Professorial Bias: In the Classroom or in Your Head?

Glenn Ricketts

Professorial classroom bias is in the news again, courtesy of a recent piece by Scott Jaschik at Inside Higher Education. Conservative critics, he observes, are forever carping about punitive left-leaning professors, who are hostile to the views of students on the opposite side of the ideological spectrum. A lot of academics dispute such allegations, Jaschik says, and they’ve got the “studies to back them up.” I’d be interested to know what “studies” he’s referring to here, but unfortunately no information is provided.
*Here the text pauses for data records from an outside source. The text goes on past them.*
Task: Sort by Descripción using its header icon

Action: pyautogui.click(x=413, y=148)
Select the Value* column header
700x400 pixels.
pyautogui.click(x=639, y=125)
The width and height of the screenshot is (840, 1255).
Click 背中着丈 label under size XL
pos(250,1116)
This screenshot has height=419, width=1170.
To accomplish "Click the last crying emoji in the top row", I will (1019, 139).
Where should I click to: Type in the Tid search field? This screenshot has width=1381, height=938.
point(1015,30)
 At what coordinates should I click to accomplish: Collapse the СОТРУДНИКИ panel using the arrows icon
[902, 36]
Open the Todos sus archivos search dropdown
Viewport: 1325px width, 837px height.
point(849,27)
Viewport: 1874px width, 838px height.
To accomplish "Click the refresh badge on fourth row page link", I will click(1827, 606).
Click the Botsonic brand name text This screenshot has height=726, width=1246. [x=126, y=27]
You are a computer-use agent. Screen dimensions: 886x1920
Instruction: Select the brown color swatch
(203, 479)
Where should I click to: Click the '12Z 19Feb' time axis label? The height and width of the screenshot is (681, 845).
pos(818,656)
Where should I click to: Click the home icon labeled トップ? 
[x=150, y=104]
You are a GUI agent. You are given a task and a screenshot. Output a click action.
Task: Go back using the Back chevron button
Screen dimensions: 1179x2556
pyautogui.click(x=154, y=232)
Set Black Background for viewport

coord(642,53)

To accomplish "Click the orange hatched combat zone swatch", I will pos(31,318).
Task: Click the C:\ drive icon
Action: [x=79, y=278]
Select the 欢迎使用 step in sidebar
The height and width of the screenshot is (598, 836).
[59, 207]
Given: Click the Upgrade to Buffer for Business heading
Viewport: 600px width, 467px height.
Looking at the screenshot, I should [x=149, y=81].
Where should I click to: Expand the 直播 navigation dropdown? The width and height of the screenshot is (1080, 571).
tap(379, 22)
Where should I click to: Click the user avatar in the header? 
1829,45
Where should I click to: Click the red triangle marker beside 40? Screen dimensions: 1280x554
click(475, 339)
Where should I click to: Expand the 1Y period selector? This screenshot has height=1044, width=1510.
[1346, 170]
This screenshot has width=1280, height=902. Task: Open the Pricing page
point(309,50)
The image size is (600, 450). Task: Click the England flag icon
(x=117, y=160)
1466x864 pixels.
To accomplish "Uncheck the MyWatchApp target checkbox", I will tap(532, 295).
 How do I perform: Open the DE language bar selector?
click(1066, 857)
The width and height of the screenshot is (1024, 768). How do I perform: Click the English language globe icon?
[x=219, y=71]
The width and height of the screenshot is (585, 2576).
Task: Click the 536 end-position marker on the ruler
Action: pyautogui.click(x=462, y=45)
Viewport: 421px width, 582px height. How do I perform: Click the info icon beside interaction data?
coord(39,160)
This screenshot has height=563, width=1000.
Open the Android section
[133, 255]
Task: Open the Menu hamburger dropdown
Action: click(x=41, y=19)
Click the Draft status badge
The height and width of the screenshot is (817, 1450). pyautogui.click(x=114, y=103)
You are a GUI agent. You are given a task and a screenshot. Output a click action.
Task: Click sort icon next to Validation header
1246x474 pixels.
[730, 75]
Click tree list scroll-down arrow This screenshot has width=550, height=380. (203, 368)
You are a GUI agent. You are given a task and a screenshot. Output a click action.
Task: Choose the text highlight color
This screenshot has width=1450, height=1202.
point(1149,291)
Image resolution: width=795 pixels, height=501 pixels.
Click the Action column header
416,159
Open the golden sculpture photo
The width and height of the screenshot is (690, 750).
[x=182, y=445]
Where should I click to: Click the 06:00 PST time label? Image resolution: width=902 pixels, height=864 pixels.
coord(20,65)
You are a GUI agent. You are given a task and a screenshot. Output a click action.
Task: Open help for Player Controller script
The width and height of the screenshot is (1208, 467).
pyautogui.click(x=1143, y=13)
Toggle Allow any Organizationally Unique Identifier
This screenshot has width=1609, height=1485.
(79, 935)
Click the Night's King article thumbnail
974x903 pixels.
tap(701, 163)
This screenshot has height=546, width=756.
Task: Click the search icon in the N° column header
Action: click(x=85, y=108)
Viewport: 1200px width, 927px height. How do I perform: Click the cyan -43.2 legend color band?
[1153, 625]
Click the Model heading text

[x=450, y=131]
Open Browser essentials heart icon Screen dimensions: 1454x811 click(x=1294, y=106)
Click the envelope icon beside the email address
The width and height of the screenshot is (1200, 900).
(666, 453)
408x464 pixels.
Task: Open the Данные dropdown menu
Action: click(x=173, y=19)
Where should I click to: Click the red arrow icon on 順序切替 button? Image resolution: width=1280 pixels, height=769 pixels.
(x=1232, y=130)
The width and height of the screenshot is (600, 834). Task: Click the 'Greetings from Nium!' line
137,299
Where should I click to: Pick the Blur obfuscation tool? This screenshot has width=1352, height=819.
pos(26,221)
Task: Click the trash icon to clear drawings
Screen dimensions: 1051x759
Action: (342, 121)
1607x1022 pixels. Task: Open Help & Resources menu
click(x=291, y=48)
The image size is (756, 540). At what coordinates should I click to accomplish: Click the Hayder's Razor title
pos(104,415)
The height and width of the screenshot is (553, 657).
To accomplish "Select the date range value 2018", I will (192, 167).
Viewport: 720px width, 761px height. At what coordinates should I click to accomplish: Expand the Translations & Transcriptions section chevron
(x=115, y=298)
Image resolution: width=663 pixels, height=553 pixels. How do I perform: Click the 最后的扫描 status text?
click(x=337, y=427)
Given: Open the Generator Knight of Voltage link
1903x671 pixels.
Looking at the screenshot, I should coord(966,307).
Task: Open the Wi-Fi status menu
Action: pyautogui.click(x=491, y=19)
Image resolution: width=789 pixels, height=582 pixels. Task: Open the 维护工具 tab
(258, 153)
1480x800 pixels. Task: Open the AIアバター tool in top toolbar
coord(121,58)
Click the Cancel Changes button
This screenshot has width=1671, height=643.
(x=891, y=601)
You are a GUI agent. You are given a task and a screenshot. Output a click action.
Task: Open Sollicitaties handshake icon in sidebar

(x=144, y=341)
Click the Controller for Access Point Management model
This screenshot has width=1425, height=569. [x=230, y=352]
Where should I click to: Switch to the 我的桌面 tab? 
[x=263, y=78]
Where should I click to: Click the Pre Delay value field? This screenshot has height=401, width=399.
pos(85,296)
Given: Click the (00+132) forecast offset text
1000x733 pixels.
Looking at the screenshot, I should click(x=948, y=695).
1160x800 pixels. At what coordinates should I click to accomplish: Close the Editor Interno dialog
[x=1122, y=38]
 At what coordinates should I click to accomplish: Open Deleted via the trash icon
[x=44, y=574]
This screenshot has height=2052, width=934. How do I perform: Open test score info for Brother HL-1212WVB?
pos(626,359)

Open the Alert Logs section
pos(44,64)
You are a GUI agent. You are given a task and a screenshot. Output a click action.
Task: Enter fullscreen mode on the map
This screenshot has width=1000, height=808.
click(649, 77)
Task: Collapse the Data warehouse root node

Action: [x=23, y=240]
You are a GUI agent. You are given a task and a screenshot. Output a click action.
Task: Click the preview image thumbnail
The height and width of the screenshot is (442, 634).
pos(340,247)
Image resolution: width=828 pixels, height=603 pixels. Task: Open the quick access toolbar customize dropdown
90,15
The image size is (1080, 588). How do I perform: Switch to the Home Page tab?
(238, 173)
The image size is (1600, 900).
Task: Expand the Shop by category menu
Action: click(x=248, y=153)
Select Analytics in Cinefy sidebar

 There is, however, the recent survey (requires subscription) conducted by Clemson communications professor Darren Linvill, who concludes that perceptions of professorial bias may reflect student predispositions rather than actual ideological imbalance in the classroom.    Based on a sampling of 261 students at an unnamed “land-grant university in the Southeast,” Linvill concluded that perceptions of bias seemed to come from students – whether politically on the right or the left – who were uncomfortable with challenges to their views, especially if their professors do the job right and play devil’s advocate. Many of them aren’t accustomed to this, and if the Socratic method affronts them, that’s a different thing than the existence of actual bias. Following interviews with those students in his sample who claimed to experience bias, Linvill was unable to find any evidence of the real thing. 

It was, instead, the perception of bias growing out of these students’ difficulty examining their views which constituted his most significant finding. Nevertheless, it’s the function of higher education to challenge students’ views, whatever they are, and professors would not be faithful to their calling if they failed in this central part of the educational process. There may be more than one way to do this, but Linvill – in Jaschik’s telling – isn’t about to stop engaging students’ ideas, since that’s what it’s all about.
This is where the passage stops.